Terminaste sin conocerte a ti mismo.
Sabías muy bien lo que eras hasta entonces.
Y ahora terminas sin saber quien es el nuevo Saulo.
Porque sentías que por dentro eras otro.
Porque sentías que, el fariseo se había hecho también discípulo.
Porque sentías que el pequeño mundo de tu raza ya quedaba corto para tu corazón.
Porque sentías que lo que para ti había sido siempre título de orgullo y vanidad, ya no te decía nada.
Todo tu pasado te parecía tiempo perdido.
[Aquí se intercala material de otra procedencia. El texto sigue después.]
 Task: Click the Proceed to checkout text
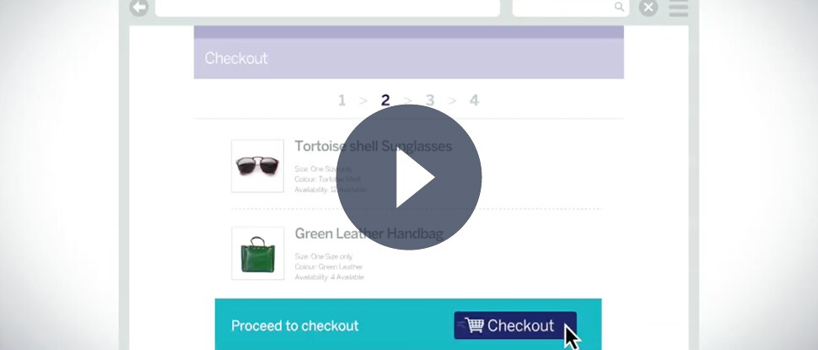295,326
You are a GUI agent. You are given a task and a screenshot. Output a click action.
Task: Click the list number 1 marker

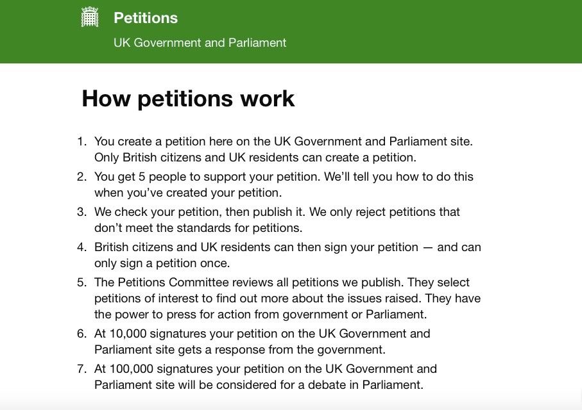(x=81, y=142)
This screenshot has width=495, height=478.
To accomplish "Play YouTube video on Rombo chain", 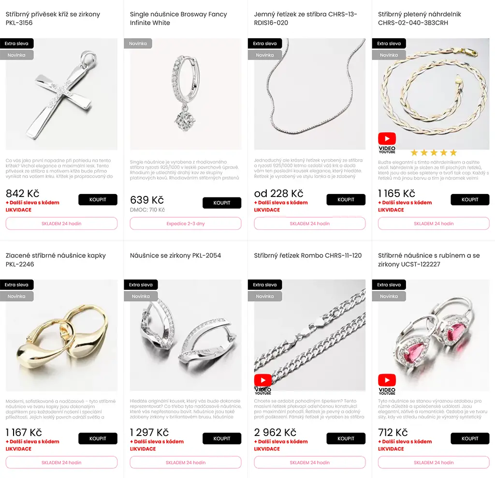I will click(262, 384).
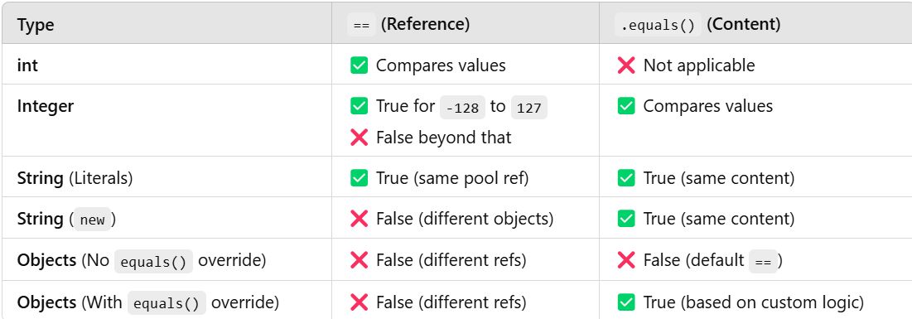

Y volviste a enamorarte, pero esta vez, no de la ley, sino de aquel mismo por el que sentías tanta rabia y por el que ahora estabas dispuesto a todo, incluso a dar tu propia vida.
¿Verdad que nunca te imaginaste que, en un instante, tu vida podía cambiar?
¿Verdad que nunca te imaginaste que, algún día, también tú podías ser uno de los suyos?
¿Verdad que nunca te imaginaste que tu vida pudiera cambiar tan radicalmente?
Tú eres el mejor ejemplo de lo que la gracia puede hacer en el corazón humano.
Claro que tú te creías un imposible para Dios.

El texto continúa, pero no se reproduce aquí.